Solo dopo il suo trasferimento negli Stati Uniti, avvenuto alla fine del 1926, l’anarchico romagnolo comincerà a rivedere radicalmente le sue posizioni, influenzato dal contatto con la realtà americana. Secondo Di Lembo, sull’evoluzione di Borghi avrebbe pesato con molta probabilità anche l’allarme suscitato dai diversi tentativi di revisione dell’anarchismo divenuti oggetto di accesi dibattiti in quegli anni, sia di taglio classista e iperorganizzatore (come la celebre “Piattaforma di Archinov”) sia democraticisti. Fatto sta che ritornato in Italia nell’ottobre 1945, Borghi sembra avere fatto propria la concezione del sindacato di Malatesta (morto nel frattempo nel 1932) e si oppone a ogni tentativo di riattivazione dell’USI. Va oltre, peraltro, lo stesso Malatesta, e dimostra un sostanziale disinteresse per l’attività sindacale in genere. Per il Borghi della maturità il sindacato è divenuto ormai, nel mondo contemporaneo, solo un organo per la statalizzazione delle masse. Del resto, più in generale, tutta l’impostazione dell’ultimo Borghi è di tipo antiorganizzatore. Si può dire che si assiste a un suo sostanziale ritorno alle origini, alle posizioni espresse nei primi anni del Novecento.

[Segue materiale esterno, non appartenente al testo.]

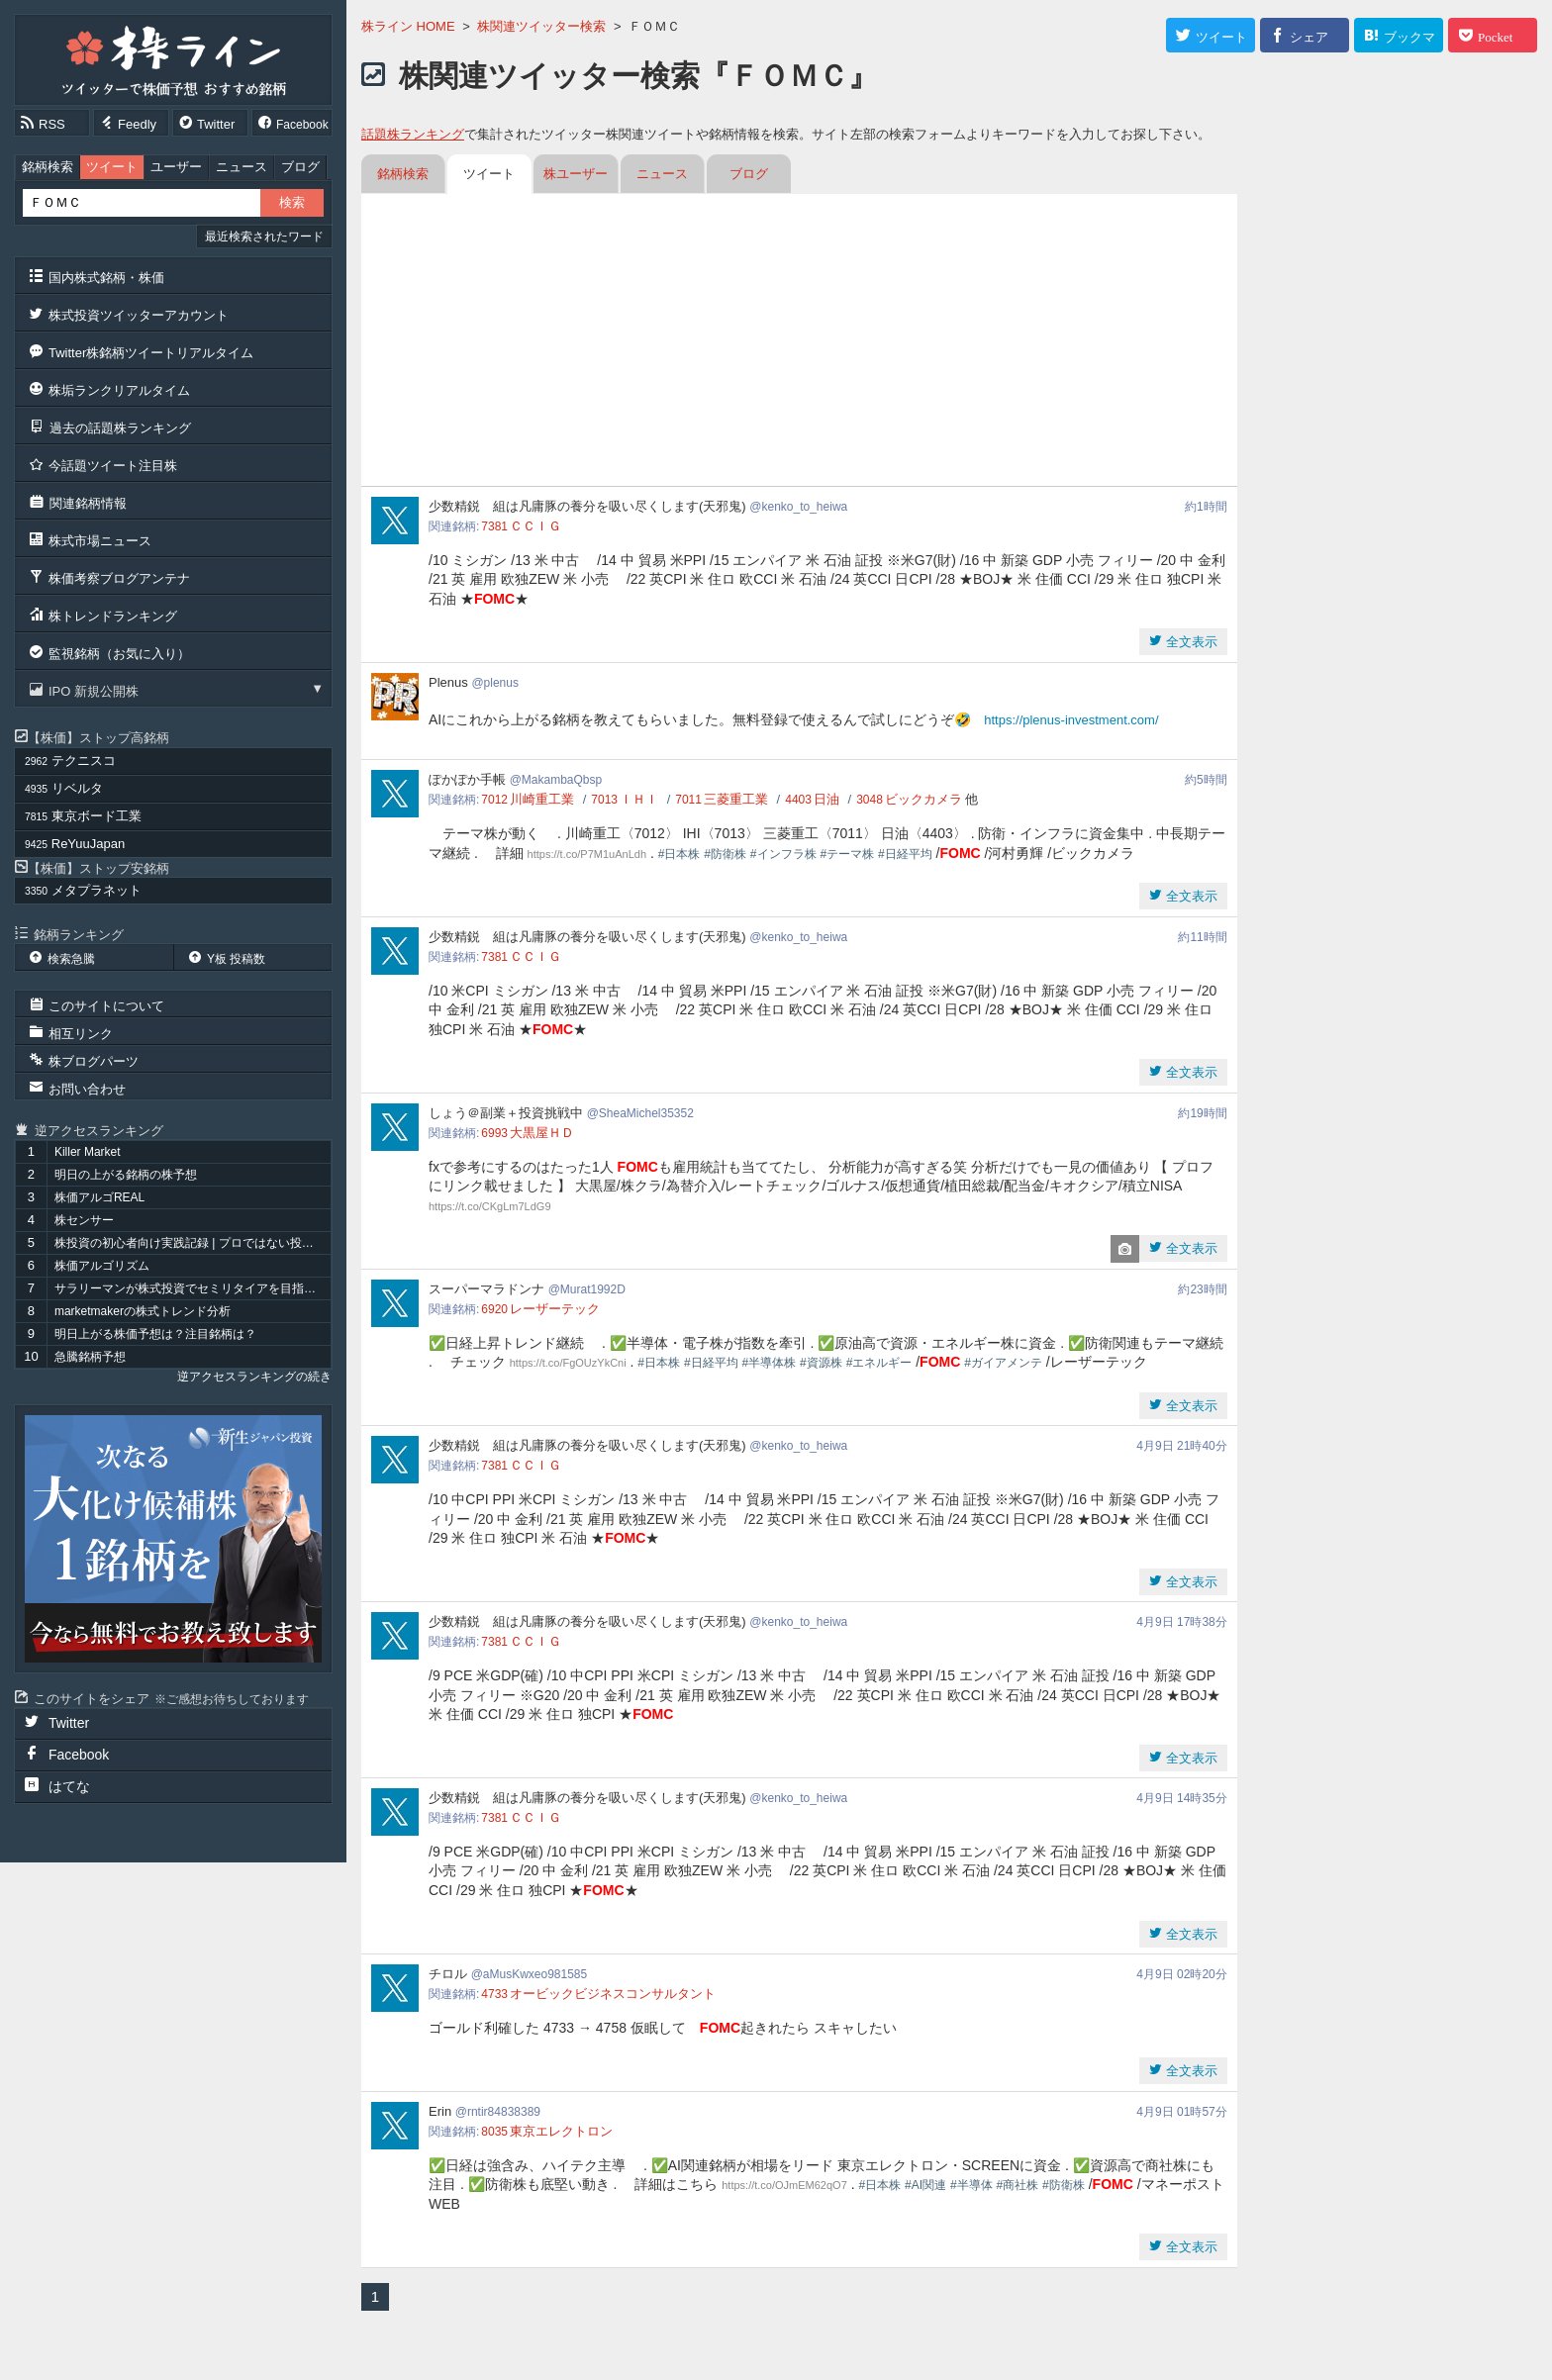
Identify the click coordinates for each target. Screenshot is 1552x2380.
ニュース (241, 166)
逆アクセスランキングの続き (254, 1376)
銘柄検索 (47, 166)
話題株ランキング (412, 134)
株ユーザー (575, 173)
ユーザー (176, 166)
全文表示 (1189, 641)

Errico Malatesta con Amedeo Boschi nel 1913

L’arresto di Malatesta
Di un certo interesse, ma più legati a una dimensione locale, anche i contributi di Fabio Bertini (Anarchici livornesi e toscani nelle carte di polizia), e di Marco Rossi (Livorno in sciopero per la libertà di Malatesta). Il primo, utilizzando anche recenti ricerche effettuate per compilare schede per il Dizionario Biografico degli Anarchici Italiani, ha messo in luce la continuità che esiste in Toscana tra la tradizione democratica e rivoluzionaria risorgimentale e la nascita poi dei gruppi internazionalisti e anarchici. Il secondo ha ricostruito l’episodio dello sciopero generale svoltosi a Livorno il 3 febbraio 1920 in seguito all’arresto di Malatesta (avvenuto a Tombolo il giorno prima), inquadrandolo nelle vicende del movimento operaio della città labronica nel periodo immediatamente successivo alla prima guerra mondiale.

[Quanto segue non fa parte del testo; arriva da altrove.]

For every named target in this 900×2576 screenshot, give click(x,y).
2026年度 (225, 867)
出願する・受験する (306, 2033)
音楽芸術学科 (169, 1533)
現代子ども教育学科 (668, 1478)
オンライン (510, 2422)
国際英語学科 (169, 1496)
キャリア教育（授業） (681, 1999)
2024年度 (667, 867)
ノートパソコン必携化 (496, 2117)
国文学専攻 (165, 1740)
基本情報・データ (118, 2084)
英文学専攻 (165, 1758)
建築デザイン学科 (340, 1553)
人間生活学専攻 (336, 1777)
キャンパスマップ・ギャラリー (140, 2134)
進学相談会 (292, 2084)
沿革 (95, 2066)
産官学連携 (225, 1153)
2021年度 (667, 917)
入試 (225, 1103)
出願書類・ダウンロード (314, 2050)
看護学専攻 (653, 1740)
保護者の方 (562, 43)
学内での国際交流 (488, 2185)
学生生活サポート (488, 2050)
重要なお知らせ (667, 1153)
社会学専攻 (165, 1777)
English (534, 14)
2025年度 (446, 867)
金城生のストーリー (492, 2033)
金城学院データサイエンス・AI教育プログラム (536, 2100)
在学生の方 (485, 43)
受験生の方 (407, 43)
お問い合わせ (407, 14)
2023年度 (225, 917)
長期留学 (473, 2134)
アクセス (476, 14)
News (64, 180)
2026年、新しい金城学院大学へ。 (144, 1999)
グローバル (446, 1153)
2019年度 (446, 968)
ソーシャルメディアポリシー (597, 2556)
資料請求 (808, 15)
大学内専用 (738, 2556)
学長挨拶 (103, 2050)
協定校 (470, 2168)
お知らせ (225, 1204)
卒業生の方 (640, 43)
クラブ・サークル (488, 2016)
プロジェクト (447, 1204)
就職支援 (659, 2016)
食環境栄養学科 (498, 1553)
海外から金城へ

Concludendo, per la qualità delle relazioni il Convegno può essere considerato sicuramente un successo. Complessivamente ridotta invece la presenza del pubblico, forse scoraggiato anche dalle avverse condizioni meteorologiche. Considerati i temi trattati e i nomi dei relatori, tra i quali vi erano alcuni tra gli storici più autorevoli dell’anarchismo italiano affiancati da ricercatori in qualche caso più giovani ma promettenti, ci si poteva aspettare un’affluenza maggiore.